County commissioners complain that, under BLM management, horses are suffering on ranges that have become depleted due to overpopulation.

"We have completely decimated the springs. You can't fence off the springs, the horses have trampled them.... Horses are grazing 24 hours a day, 365 days a year. They go where they want. There is no management whatsoever unless they keep the numbers down. It's obvious BLM is not able to manage them," Beaver County Commissioner Tammy Pearson told lawmakers earlier this month. "We need to take the emotion out of this. Our wildlife is suffering. Our livestock are suffering. Our natural resources are suffering. In our desert climate, there is no coming back on this. Our springs are drying up. It's like ground zero."

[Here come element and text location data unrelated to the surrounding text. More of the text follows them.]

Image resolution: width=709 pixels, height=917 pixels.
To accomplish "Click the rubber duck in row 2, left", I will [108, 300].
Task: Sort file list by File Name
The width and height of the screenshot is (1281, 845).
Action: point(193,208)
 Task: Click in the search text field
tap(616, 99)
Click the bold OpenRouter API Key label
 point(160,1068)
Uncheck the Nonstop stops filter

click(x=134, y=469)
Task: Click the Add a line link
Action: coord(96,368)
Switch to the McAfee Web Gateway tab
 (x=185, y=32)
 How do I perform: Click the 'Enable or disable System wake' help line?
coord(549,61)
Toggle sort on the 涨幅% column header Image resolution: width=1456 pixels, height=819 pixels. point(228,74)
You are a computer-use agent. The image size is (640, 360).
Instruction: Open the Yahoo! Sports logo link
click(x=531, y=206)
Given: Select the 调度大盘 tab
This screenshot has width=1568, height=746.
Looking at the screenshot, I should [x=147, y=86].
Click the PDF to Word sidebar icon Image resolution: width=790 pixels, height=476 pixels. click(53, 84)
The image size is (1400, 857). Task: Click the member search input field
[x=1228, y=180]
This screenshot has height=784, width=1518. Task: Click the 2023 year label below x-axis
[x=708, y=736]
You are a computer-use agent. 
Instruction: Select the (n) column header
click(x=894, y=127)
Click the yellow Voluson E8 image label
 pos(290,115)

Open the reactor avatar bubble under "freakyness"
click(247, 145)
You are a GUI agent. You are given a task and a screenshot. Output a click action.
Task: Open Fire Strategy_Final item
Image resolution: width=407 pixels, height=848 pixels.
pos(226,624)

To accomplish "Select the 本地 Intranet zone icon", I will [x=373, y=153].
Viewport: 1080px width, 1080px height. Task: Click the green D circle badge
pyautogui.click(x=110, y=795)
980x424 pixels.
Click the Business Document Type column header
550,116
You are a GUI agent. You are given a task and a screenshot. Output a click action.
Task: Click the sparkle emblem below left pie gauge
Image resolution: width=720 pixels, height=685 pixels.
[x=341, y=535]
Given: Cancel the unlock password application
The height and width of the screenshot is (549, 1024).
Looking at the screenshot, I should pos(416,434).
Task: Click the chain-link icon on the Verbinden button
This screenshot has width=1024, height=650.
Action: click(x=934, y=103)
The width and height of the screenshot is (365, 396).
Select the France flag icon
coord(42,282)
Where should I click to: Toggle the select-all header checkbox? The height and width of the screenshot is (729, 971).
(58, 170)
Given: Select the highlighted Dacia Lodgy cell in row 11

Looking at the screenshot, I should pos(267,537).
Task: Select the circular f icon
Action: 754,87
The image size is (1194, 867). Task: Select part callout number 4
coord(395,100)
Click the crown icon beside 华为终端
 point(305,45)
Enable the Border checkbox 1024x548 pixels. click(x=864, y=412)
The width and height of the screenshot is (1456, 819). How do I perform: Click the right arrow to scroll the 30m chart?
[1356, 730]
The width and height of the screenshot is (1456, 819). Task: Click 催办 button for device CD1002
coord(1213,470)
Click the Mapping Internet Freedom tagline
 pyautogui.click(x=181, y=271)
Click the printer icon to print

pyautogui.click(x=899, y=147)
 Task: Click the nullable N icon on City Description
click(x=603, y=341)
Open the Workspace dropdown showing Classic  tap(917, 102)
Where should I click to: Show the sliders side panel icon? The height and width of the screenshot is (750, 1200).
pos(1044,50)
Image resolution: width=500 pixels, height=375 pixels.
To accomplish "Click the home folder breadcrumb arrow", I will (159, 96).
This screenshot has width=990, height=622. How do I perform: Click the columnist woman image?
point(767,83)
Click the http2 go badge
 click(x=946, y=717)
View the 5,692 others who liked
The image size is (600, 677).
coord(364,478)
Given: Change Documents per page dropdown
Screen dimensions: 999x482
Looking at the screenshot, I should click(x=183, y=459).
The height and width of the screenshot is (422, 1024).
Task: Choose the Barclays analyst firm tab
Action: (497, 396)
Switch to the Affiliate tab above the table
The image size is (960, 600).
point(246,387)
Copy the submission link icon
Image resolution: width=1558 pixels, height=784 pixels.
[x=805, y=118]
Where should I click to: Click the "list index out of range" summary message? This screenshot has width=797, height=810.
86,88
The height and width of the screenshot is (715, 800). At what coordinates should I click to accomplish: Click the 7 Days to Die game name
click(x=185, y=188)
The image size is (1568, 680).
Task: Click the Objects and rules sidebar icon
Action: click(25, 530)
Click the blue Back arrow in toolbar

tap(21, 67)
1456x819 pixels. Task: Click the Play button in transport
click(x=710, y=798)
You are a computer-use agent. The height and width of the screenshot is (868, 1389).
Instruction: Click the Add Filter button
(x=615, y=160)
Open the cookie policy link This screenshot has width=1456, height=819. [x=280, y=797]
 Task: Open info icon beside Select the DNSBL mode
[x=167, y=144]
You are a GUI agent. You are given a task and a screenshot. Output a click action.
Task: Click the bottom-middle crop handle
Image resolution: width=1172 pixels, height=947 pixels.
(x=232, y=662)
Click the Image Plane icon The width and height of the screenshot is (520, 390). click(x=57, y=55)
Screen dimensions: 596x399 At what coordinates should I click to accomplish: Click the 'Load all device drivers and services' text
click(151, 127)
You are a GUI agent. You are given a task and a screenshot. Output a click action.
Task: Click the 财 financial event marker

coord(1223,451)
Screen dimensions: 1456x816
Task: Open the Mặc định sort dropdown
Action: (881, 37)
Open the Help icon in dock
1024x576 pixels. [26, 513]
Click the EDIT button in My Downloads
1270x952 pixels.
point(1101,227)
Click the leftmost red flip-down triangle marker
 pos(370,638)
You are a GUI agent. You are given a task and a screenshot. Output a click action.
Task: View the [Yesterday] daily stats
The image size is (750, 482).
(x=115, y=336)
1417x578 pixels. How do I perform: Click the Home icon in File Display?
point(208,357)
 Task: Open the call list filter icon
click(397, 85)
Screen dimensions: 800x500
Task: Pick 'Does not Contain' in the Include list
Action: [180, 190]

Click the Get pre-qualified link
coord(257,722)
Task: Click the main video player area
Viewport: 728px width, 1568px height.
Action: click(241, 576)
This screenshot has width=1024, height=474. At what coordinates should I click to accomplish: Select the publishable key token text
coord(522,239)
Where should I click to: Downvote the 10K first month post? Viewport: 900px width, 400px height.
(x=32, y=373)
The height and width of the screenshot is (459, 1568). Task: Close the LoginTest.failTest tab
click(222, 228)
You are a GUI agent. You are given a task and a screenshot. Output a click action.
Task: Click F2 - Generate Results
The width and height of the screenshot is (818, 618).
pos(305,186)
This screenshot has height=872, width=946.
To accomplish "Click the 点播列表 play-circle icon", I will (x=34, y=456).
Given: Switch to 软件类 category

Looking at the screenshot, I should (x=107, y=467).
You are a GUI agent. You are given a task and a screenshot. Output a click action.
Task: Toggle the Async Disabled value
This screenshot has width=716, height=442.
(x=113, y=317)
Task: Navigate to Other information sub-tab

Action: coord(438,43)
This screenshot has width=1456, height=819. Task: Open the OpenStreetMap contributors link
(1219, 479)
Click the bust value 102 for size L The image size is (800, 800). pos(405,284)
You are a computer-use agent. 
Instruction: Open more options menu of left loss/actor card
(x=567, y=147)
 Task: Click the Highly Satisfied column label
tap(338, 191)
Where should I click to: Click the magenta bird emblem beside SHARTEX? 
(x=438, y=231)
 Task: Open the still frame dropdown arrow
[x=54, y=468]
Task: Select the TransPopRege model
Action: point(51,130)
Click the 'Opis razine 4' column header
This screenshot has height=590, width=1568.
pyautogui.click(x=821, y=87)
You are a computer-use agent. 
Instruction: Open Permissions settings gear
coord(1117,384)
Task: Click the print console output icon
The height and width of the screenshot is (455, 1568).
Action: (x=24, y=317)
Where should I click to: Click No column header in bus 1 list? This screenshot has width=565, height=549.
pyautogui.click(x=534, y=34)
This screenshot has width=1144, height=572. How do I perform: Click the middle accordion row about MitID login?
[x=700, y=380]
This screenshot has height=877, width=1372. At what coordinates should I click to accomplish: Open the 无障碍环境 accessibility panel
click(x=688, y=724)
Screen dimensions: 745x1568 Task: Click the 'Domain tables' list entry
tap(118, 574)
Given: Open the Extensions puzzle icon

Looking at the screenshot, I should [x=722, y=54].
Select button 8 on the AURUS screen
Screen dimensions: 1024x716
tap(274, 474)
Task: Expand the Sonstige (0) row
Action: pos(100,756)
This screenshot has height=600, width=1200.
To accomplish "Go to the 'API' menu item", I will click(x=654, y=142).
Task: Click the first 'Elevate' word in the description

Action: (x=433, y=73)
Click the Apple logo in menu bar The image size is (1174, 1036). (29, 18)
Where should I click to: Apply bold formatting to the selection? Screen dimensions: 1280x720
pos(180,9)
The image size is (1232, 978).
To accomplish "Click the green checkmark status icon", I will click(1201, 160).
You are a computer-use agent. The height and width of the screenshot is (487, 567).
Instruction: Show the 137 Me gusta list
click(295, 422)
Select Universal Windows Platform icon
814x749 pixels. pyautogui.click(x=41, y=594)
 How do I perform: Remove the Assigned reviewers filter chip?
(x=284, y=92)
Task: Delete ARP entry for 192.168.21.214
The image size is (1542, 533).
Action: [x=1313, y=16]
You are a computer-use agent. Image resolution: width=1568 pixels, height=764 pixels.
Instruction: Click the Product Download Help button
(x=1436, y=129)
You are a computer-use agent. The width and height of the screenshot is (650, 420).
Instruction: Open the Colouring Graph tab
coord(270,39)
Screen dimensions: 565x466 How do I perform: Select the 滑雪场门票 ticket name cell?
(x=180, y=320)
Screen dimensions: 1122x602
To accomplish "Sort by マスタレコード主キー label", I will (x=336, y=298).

Horse advocates say it's ridiculous to blame horses for range conditions when cattle outnumber horses by as much as 9-to-1 on the West's public ranges. They agree corralling horses for life is too costly and ineffective, but they would rather see the BLM do more on-the-range management, principally through administering PZP with dart guns, obviating the need for roundups.

Wild horses occupy about 2 million acres in Utah, or about 10 percent of the BLM land open to livestock grazing.

"It seems like wild horses have become a lightning rod for the ranchers' dissatisfaction with the federal government," Roy said, "but the reality is that wild horses occupy a tiny fraction of federal lands grazed by livestock."